* What you are asked to do *
Starting at the top of the entries below, set down each line exactly as written, and stop after the line containing "Task: Reply to the commenter from 美国".

Collected data entries:
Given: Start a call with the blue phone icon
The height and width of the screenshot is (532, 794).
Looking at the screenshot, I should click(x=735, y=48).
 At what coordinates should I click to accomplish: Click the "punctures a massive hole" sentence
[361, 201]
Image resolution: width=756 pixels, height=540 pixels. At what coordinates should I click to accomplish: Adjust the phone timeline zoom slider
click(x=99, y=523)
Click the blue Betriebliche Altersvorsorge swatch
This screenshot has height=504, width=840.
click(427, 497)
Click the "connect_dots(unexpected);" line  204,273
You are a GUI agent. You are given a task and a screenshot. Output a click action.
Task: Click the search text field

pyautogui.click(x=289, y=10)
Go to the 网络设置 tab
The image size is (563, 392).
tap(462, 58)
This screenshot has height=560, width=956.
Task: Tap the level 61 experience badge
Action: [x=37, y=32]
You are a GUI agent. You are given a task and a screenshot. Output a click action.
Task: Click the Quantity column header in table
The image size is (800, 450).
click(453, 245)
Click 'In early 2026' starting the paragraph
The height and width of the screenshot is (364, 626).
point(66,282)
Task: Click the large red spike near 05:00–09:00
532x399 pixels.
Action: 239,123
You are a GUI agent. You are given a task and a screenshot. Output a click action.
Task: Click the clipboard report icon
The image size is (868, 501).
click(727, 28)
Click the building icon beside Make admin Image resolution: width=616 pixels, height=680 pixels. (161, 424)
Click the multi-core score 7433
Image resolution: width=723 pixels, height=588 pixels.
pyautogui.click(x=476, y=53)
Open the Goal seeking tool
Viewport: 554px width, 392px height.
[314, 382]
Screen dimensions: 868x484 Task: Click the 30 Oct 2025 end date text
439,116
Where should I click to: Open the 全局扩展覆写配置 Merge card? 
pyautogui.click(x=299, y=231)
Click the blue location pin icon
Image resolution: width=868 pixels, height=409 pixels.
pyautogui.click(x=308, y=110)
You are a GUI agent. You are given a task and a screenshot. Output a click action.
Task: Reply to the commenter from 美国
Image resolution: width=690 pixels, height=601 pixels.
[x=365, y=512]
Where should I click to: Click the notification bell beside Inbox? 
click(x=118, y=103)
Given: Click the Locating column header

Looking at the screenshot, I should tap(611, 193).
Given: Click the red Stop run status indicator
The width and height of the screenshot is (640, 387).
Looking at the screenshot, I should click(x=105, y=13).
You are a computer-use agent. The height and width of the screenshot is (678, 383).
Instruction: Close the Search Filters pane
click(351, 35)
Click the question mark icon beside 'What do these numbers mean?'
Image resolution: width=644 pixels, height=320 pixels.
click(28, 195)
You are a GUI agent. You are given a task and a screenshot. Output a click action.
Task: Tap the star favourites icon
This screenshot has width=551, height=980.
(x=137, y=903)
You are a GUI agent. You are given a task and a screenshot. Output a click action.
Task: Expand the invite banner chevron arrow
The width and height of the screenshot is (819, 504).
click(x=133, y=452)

* Problem solution *
Given: Start a call with the blue phone icon
The height and width of the screenshot is (532, 794).
Looking at the screenshot, I should click(x=735, y=48).
 At what coordinates should I click to accomplish: Click the "punctures a massive hole" sentence
[361, 201]
Image resolution: width=756 pixels, height=540 pixels. At what coordinates should I click to accomplish: Adjust the phone timeline zoom slider
click(x=99, y=523)
Click the blue Betriebliche Altersvorsorge swatch
This screenshot has height=504, width=840.
click(427, 497)
Click the "connect_dots(unexpected);" line  204,273
You are a GUI agent. You are given a task and a screenshot. Output a click action.
Task: Click the search text field

pyautogui.click(x=289, y=10)
Go to the 网络设置 tab
The image size is (563, 392).
tap(462, 58)
This screenshot has height=560, width=956.
Task: Tap the level 61 experience badge
Action: [x=37, y=32]
You are a GUI agent. You are given a task and a screenshot. Output a click action.
Task: Click the Quantity column header in table
The image size is (800, 450).
click(453, 245)
Click 'In early 2026' starting the paragraph
The height and width of the screenshot is (364, 626).
point(66,282)
Task: Click the large red spike near 05:00–09:00
532x399 pixels.
Action: 239,123
You are a GUI agent. You are given a task and a screenshot. Output a click action.
Task: Click the clipboard report icon
The image size is (868, 501).
click(727, 28)
Click the building icon beside Make admin Image resolution: width=616 pixels, height=680 pixels. (161, 424)
Click the multi-core score 7433
Image resolution: width=723 pixels, height=588 pixels.
pyautogui.click(x=476, y=53)
Open the Goal seeking tool
Viewport: 554px width, 392px height.
[314, 382]
Screen dimensions: 868x484 Task: Click the 30 Oct 2025 end date text
439,116
Where should I click to: Open the 全局扩展覆写配置 Merge card? 
pyautogui.click(x=299, y=231)
Click the blue location pin icon
Image resolution: width=868 pixels, height=409 pixels.
pyautogui.click(x=308, y=110)
You are a GUI agent. You are given a task and a screenshot. Output a click action.
Task: Reply to the commenter from 美国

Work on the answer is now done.